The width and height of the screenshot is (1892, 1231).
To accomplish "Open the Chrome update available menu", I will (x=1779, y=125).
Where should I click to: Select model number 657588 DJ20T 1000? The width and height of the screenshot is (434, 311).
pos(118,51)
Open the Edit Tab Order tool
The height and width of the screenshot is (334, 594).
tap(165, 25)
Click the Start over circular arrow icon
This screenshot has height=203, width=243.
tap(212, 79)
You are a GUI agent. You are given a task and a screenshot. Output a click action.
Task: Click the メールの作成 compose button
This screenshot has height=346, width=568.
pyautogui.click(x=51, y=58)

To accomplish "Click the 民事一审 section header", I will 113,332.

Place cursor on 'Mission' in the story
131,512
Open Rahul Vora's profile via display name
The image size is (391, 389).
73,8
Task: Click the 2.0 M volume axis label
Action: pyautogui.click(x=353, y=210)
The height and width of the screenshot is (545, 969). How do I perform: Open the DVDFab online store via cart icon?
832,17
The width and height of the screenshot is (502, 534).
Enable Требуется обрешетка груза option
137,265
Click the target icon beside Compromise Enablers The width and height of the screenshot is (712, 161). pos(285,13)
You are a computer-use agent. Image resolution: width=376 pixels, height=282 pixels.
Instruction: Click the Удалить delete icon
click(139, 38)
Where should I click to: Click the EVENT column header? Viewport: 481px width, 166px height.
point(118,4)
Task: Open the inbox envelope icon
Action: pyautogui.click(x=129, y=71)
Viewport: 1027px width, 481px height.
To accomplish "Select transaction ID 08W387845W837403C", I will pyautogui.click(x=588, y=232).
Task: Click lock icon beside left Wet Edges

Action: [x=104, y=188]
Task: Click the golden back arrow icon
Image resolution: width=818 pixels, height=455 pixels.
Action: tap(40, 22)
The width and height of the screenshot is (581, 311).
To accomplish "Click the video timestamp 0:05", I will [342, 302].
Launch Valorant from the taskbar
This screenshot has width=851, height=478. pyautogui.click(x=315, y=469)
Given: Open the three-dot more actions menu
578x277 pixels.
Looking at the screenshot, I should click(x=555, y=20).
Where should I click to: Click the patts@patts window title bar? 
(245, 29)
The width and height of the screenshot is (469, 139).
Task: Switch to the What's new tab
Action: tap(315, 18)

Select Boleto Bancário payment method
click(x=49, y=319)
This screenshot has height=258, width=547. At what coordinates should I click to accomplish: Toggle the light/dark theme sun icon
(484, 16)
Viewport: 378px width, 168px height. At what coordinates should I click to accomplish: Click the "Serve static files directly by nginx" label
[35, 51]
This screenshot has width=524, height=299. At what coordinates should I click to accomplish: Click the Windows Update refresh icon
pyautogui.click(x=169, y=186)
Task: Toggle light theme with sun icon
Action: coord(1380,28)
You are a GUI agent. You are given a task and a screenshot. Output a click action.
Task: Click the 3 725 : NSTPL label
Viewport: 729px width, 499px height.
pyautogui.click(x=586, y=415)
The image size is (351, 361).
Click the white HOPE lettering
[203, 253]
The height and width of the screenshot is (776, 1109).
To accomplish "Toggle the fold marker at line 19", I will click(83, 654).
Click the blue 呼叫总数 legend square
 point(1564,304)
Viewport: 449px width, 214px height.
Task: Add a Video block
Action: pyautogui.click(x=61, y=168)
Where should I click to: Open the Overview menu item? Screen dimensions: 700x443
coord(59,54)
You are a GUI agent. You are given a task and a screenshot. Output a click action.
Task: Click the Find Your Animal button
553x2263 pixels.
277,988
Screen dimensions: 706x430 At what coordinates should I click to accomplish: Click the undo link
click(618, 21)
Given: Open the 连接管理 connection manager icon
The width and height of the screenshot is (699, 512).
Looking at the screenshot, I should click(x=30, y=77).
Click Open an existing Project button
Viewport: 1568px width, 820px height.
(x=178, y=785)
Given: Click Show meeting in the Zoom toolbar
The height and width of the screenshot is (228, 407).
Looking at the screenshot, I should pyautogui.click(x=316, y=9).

----

## TASK PROMPT:
Put every line of the material above into a numbered list, omitting the blank lines.

## WRITTEN ANSWER:
1. The width and height of the screenshot is (1892, 1231).
2. To accomplish "Open the Chrome update available menu", I will (x=1779, y=125).
3. Where should I click to: Select model number 657588 DJ20T 1000? The width and height of the screenshot is (434, 311).
4. pos(118,51)
5. Open the Edit Tab Order tool
6. The height and width of the screenshot is (334, 594).
7. tap(165, 25)
8. Click the Start over circular arrow icon
9. This screenshot has height=203, width=243.
10. tap(212, 79)
11. You are a GUI agent. You are given a task and a screenshot. Output a click action.
12. Task: Click the メールの作成 compose button
13. This screenshot has height=346, width=568.
14. pyautogui.click(x=51, y=58)
15. To accomplish "Click the 民事一审 section header", I will 113,332.
16. Place cursor on 'Mission' in the story
17. 131,512
18. Open Rahul Vora's profile via display name
19. The image size is (391, 389).
20. 73,8
21. Task: Click the 2.0 M volume axis label
22. Action: pyautogui.click(x=353, y=210)
23. The height and width of the screenshot is (545, 969). How do I perform: Open the DVDFab online store via cart icon?
24. 832,17
25. The width and height of the screenshot is (502, 534).
26. Enable Требуется обрешетка груза option
27. 137,265
28. Click the target icon beside Compromise Enablers The width and height of the screenshot is (712, 161). pos(285,13)
29. You are a computer-use agent. Image resolution: width=376 pixels, height=282 pixels.
30. Instruction: Click the Удалить delete icon
31. click(139, 38)
32. Where should I click to: Click the EVENT column header? Viewport: 481px width, 166px height.
33. point(118,4)
34. Task: Open the inbox envelope icon
35. Action: pyautogui.click(x=129, y=71)
36. Viewport: 1027px width, 481px height.
37. To accomplish "Select transaction ID 08W387845W837403C", I will pyautogui.click(x=588, y=232).
38. Task: Click lock icon beside left Wet Edges
39. Action: [x=104, y=188]
40. Task: Click the golden back arrow icon
41. Image resolution: width=818 pixels, height=455 pixels.
42. Action: tap(40, 22)
43. The width and height of the screenshot is (581, 311).
44. To accomplish "Click the video timestamp 0:05", I will [342, 302].
45. Launch Valorant from the taskbar
46. This screenshot has width=851, height=478. pyautogui.click(x=315, y=469)
47. Given: Open the three-dot more actions menu
48. 578x277 pixels.
49. Looking at the screenshot, I should click(x=555, y=20).
50. Where should I click to: Click the patts@patts window title bar? 
51. (245, 29)
52. The width and height of the screenshot is (469, 139).
53. Task: Switch to the What's new tab
54. Action: tap(315, 18)
55. Select Boleto Bancário payment method
56. click(x=49, y=319)
57. This screenshot has height=258, width=547. At what coordinates should I click to accomplish: Toggle the light/dark theme sun icon
58. (484, 16)
59. Viewport: 378px width, 168px height. At what coordinates should I click to accomplish: Click the "Serve static files directly by nginx" label
60. [35, 51]
61. This screenshot has width=524, height=299. At what coordinates should I click to accomplish: Click the Windows Update refresh icon
62. pyautogui.click(x=169, y=186)
63. Task: Toggle light theme with sun icon
64. Action: coord(1380,28)
65. You are a GUI agent. You are given a task and a screenshot. Output a click action.
66. Task: Click the 3 725 : NSTPL label
67. Viewport: 729px width, 499px height.
68. pyautogui.click(x=586, y=415)
69. The image size is (351, 361).
70. Click the white HOPE lettering
71. [203, 253]
72. The height and width of the screenshot is (776, 1109).
73. To accomplish "Toggle the fold marker at line 19", I will click(83, 654).
74. Click the blue 呼叫总数 legend square
75.  point(1564,304)
76. Viewport: 449px width, 214px height.
77. Task: Add a Video block
78. Action: pyautogui.click(x=61, y=168)
79. Where should I click to: Open the Overview menu item? Screen dimensions: 700x443
80. coord(59,54)
81. You are a GUI agent. You are given a task and a screenshot. Output a click action.
82. Task: Click the Find Your Animal button
83. 553x2263 pixels.
84. 277,988
85. Screen dimensions: 706x430 At what coordinates should I click to accomplish: Click the undo link
86. click(618, 21)
87. Given: Open the 连接管理 connection manager icon
88. The width and height of the screenshot is (699, 512).
89. Looking at the screenshot, I should click(x=30, y=77).
90. Click Open an existing Project button
91. Viewport: 1568px width, 820px height.
92. (x=178, y=785)
93. Given: Click Show meeting in the Zoom toolbar
94. The height and width of the screenshot is (228, 407).
95. Looking at the screenshot, I should pyautogui.click(x=316, y=9).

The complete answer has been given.